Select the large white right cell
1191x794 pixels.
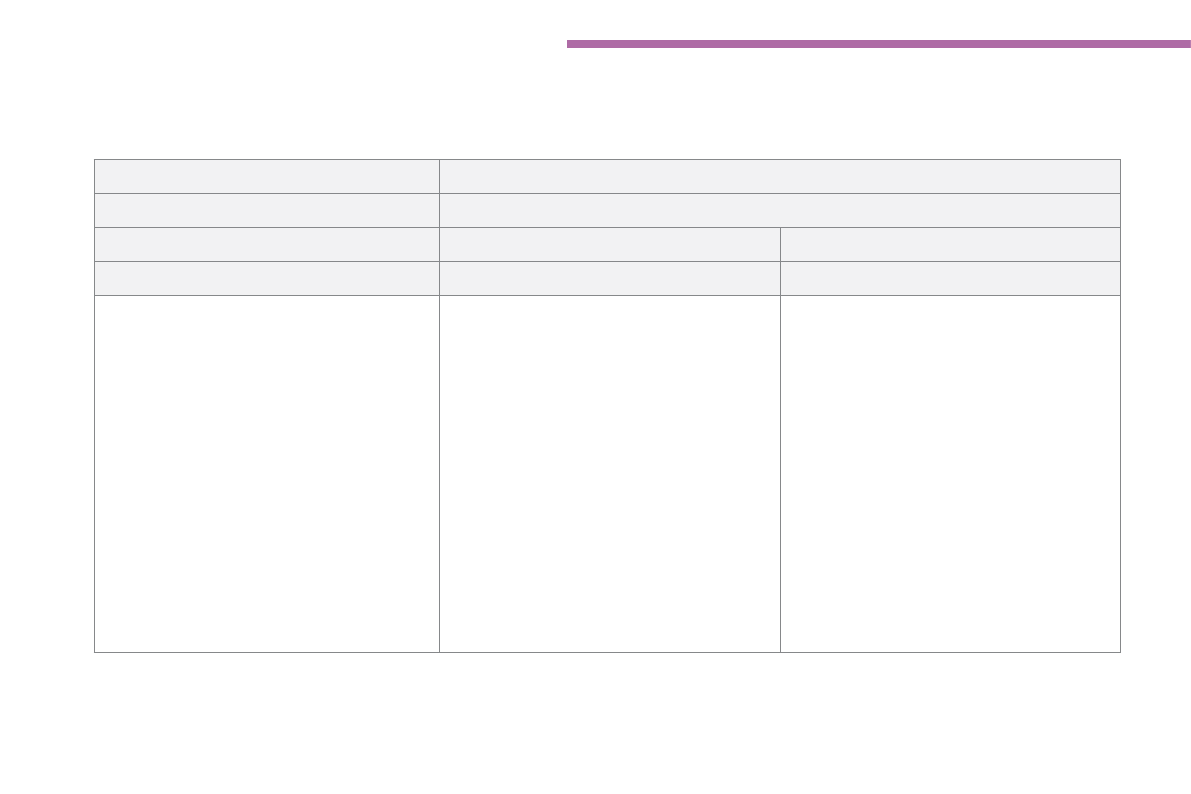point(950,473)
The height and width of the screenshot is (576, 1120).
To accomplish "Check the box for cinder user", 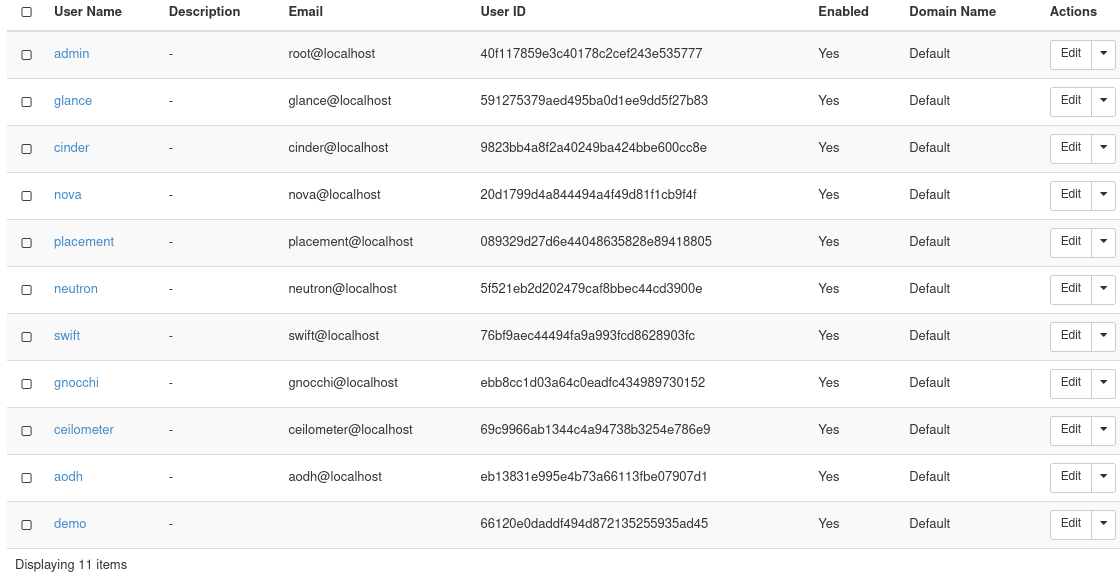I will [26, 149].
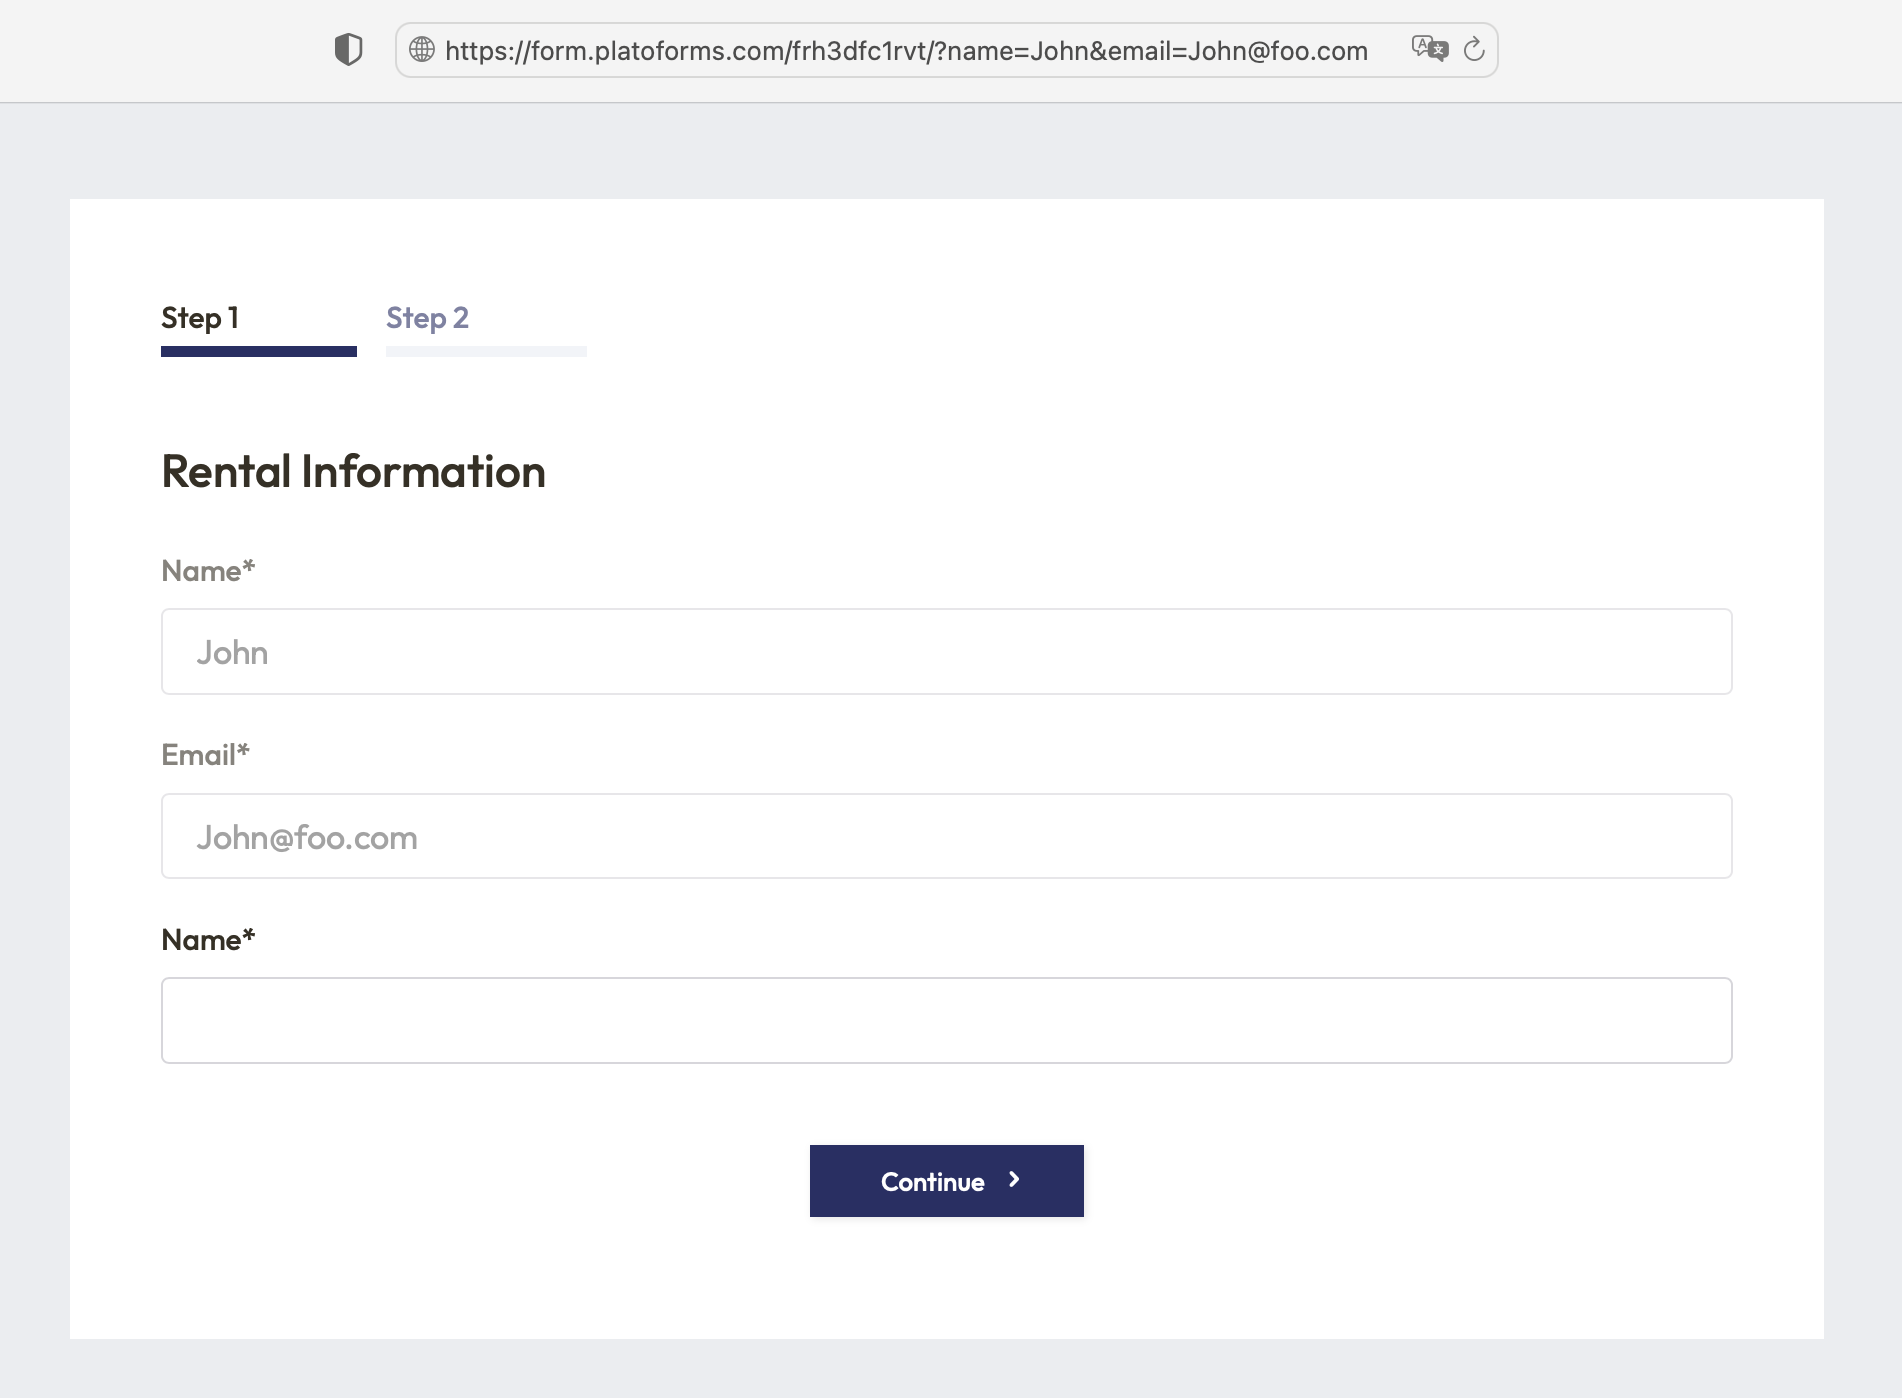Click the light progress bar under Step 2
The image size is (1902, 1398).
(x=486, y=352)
:::
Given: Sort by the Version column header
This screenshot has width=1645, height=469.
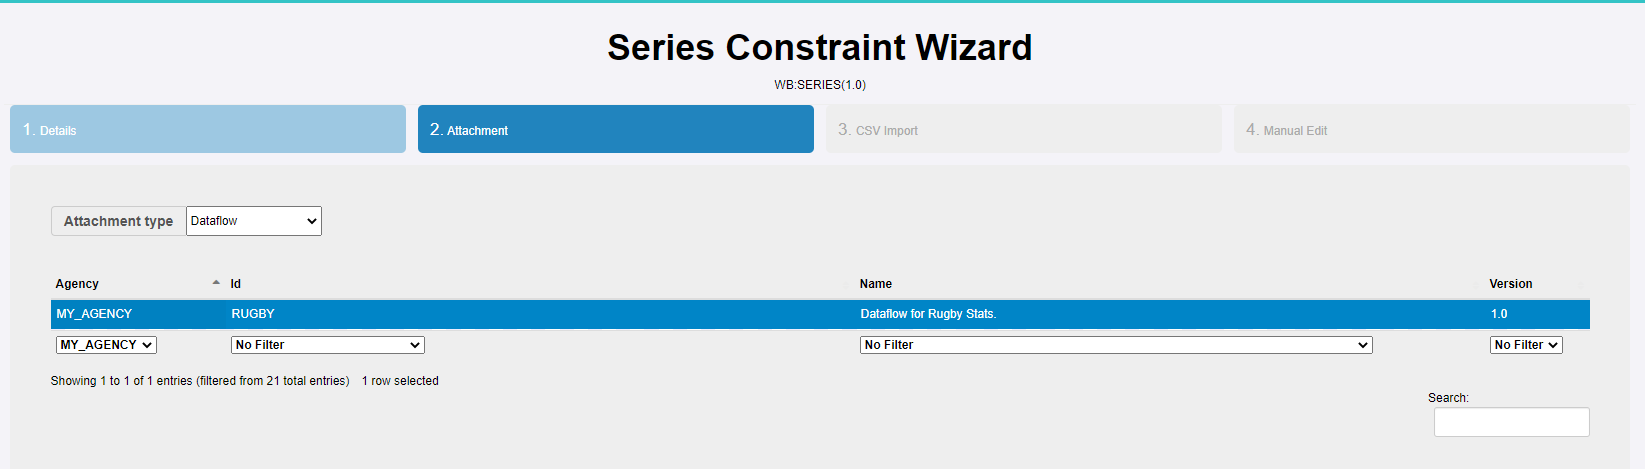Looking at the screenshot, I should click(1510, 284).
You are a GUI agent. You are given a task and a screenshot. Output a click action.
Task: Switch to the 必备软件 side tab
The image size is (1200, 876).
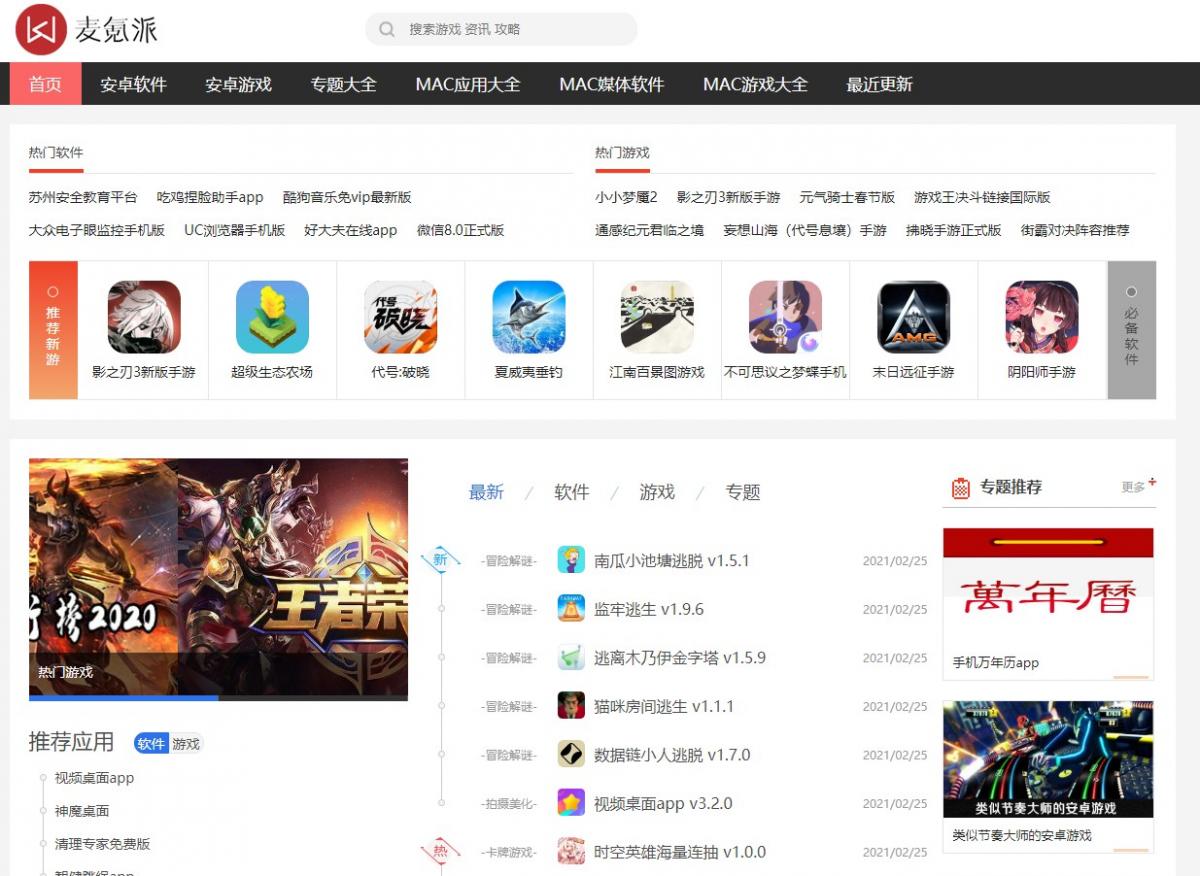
:::
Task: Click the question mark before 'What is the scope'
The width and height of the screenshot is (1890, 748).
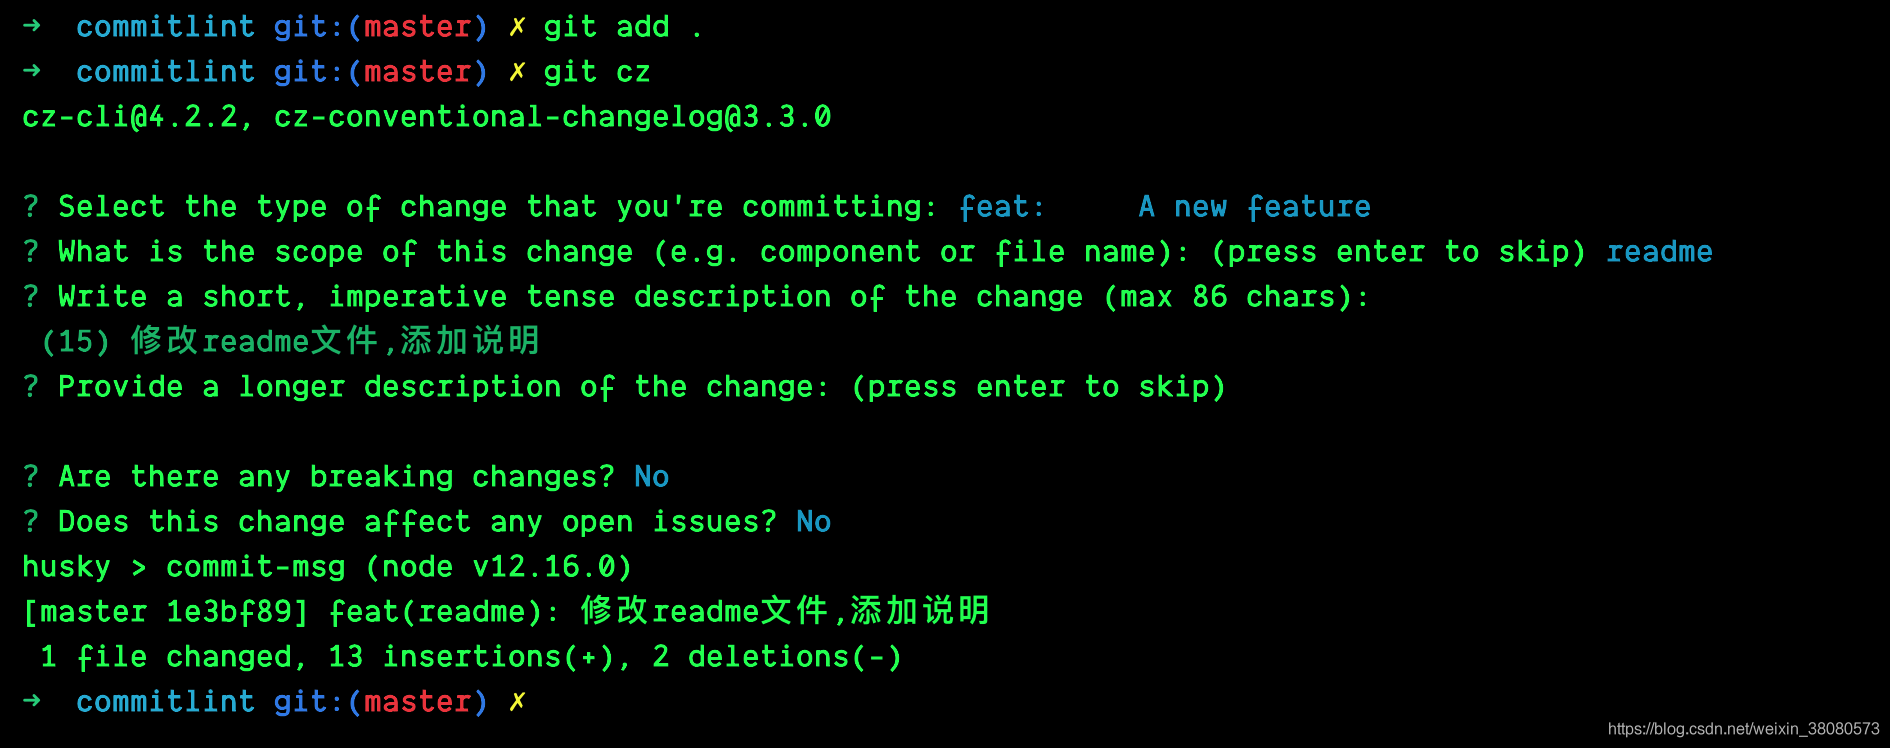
:::
• **EXERCISE OBJECTIVE**:
Look above for the line with "Given: Sort by the Version column header" and the line with "The image size is (1200, 876)."; set down those two lines and all lines between them exactly, without pictures and without anything else.

• **RESPONSE FOR THIS EXERCISE**:
Given: Sort by the Version column header
This screenshot has width=1645, height=469.
Looking at the screenshot, I should click(1510, 284).
You are a GUI agent. You are given a task and a screenshot. Output a click action.
Task: Switch to the 必备软件 side tab
The image size is (1200, 876).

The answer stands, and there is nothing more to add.